How to complete this task>
Reproduce the part of the Wisconsin wolf season article from "- Each license" to "shot, is legal." word for word.

Extract provided>

----

Wolf season getting started in Wisconsin


April 19, 2012

DULUTH, Minn. — Wisconsin hunters will see a wolf season starting Oct. 15 and continuing through the last day of February, according to a bill passed in the Wisconsin Legislature. Department of Natural Resources officials are now developing rules, harvest levels and an application process for the hunt.

By: Sam Cook, The Dickinson Press
DULUTH, Minn. — Wisconsin hunters will see a wolf season starting Oct. 15 and continuing through the last day of February, according to a bill passed in the Wisconsin Legislature. Department of Natural Resources officials are now developing rules, harvest levels and an application process for the hunt.

As in Minnesota, wolves were removed from the federal endangered species list in January, and the state assumed management of the species. DNR officials estimate the state’s wolf population at about 800.

Here are some details of the hunt, as outlined in state law:

- The DNR may limit the number of licenses issued and the number of wolves to be harvested.
- License fee is $100 for residents and $500 for non-residents. A license authorizes both hunting and trapping.
- Season: Oct. 15 to last day of February for both hunting and trapping.
- Each license will come with one carcass tag.
- The DNR may close the season early if it feels that is necessary for wolf management.
- A person may hunt wolves using dogs and with the aid of bait beginning with the first Monday that follows the last day of the regular season that is open to hunting deer with firearms and ending when the (wolf) season closes. No more than six dogs in a single pack may be used.
- A rifle, a muzzleloader, handgun, shotgun that fires slugs or shotshells, and any other firearm that is loaded with a single slug or ball is legal for hunting wolves. Hunting wolves with shot that is larger than size BB, such as buck shot, is legal.
- A person may hunt wolves without hunting hour restrictions, but only during the period beginning on the first Monday after the last day of the regular gun deer season and ending when wolf season closes.

----

Raw data>
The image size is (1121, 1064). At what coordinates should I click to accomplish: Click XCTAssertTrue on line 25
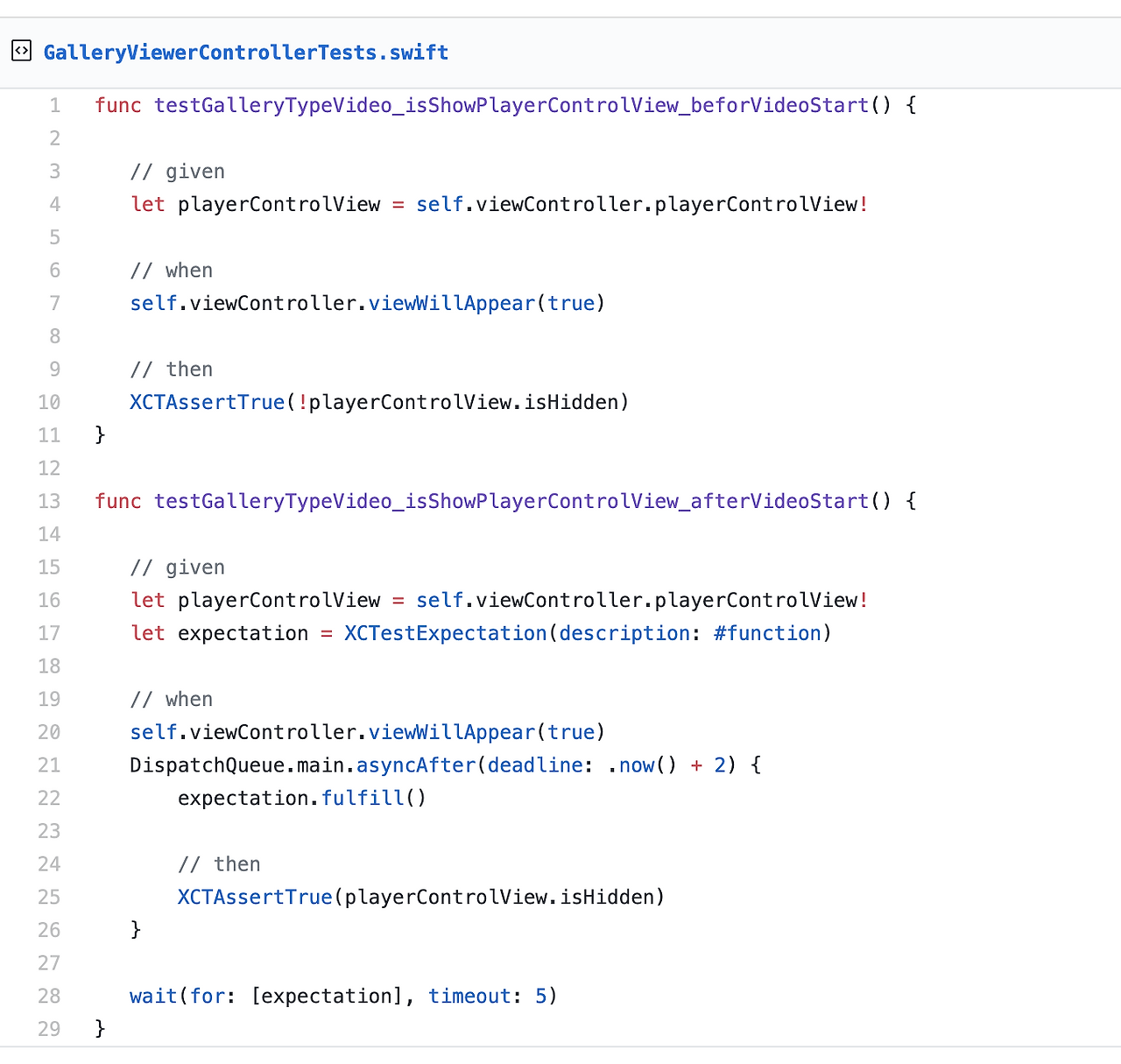[x=255, y=898]
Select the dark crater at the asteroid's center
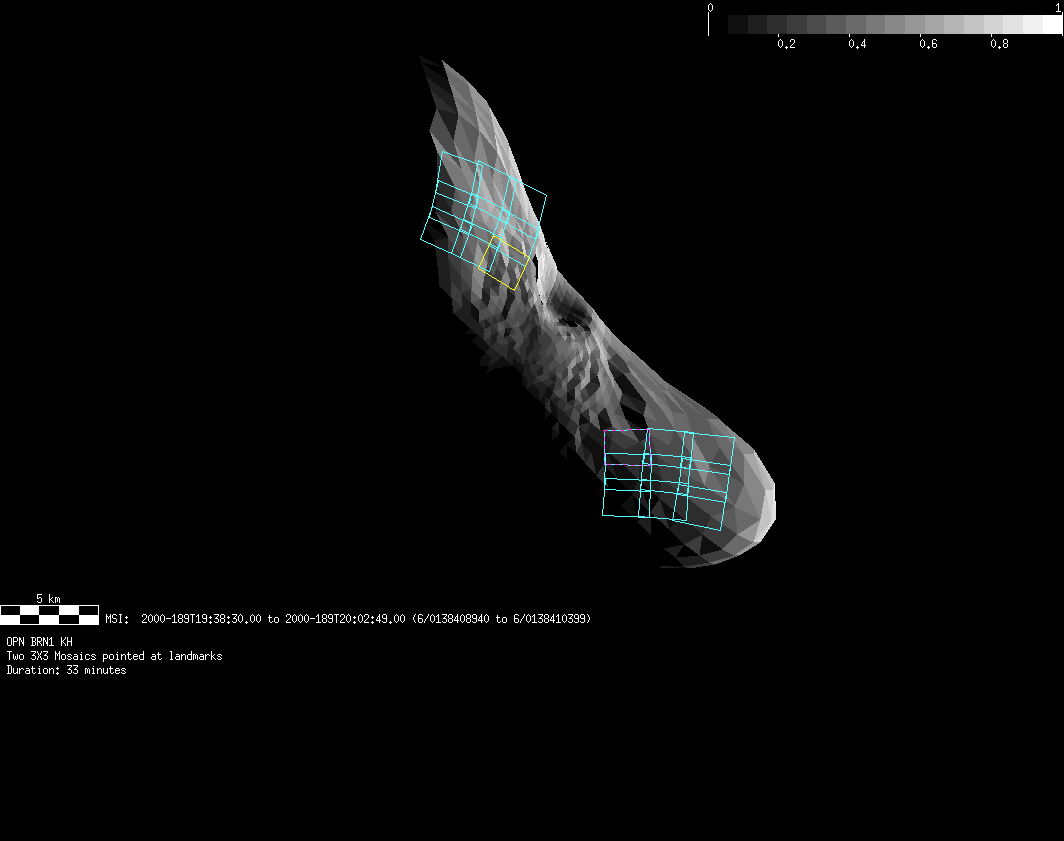The image size is (1064, 841). click(x=571, y=319)
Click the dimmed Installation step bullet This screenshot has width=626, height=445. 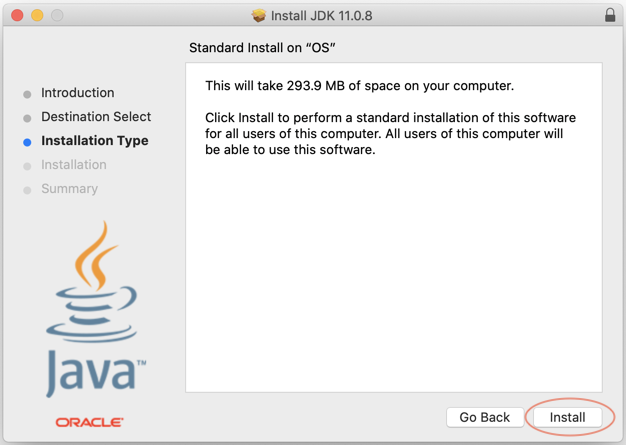tap(27, 166)
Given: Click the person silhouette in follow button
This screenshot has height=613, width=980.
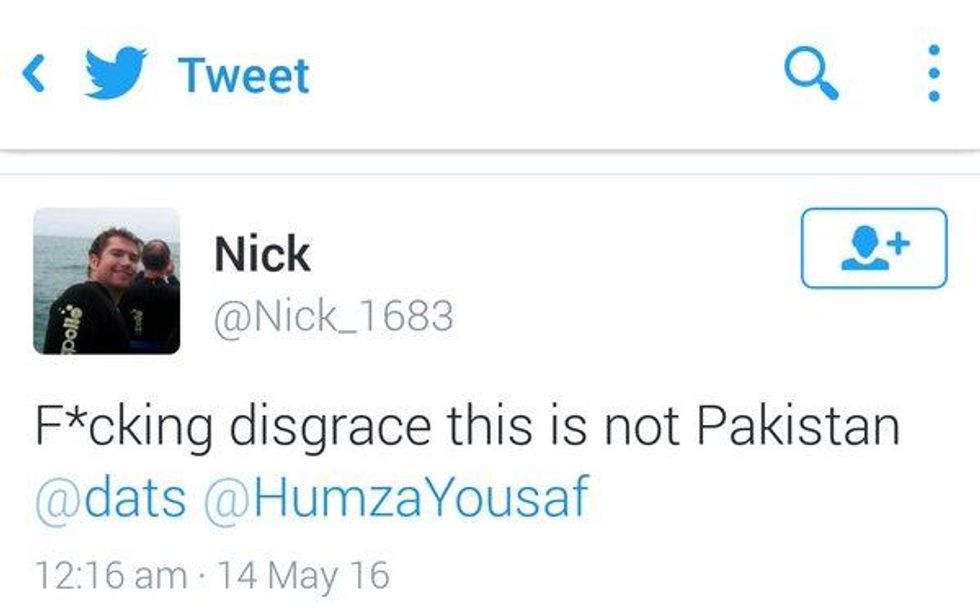Looking at the screenshot, I should (865, 248).
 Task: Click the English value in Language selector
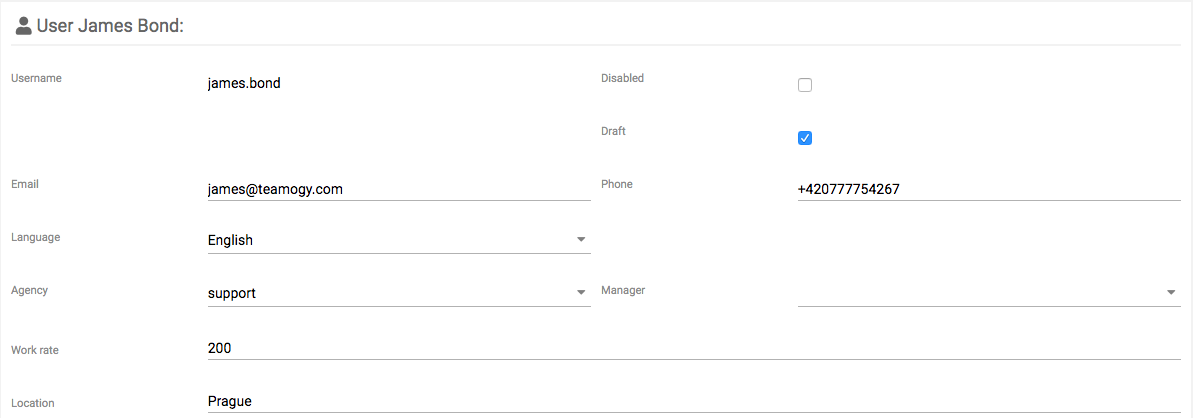tap(230, 241)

----

Solution to this task>
- Each license will come with one carcass tag.
- The DNR may close the season early if it feels that is necessary for wolf management.
- A person may hunt wolves using dogs and with the aid of bait beginning with the first Monday that follows the last day of the regular season that is open to hunting deer with firearms and ending when the (wolf) season closes. No more than six dogs in a single pack may be used.
- A rifle, a muzzleloader, handgun, shotgun that fires slugs or shotshells, and any other firearm that is loaded with a single slug or ball is legal for hunting wolves. Hunting wolves with shot that is larger than size BB, such as buck shot, is legal.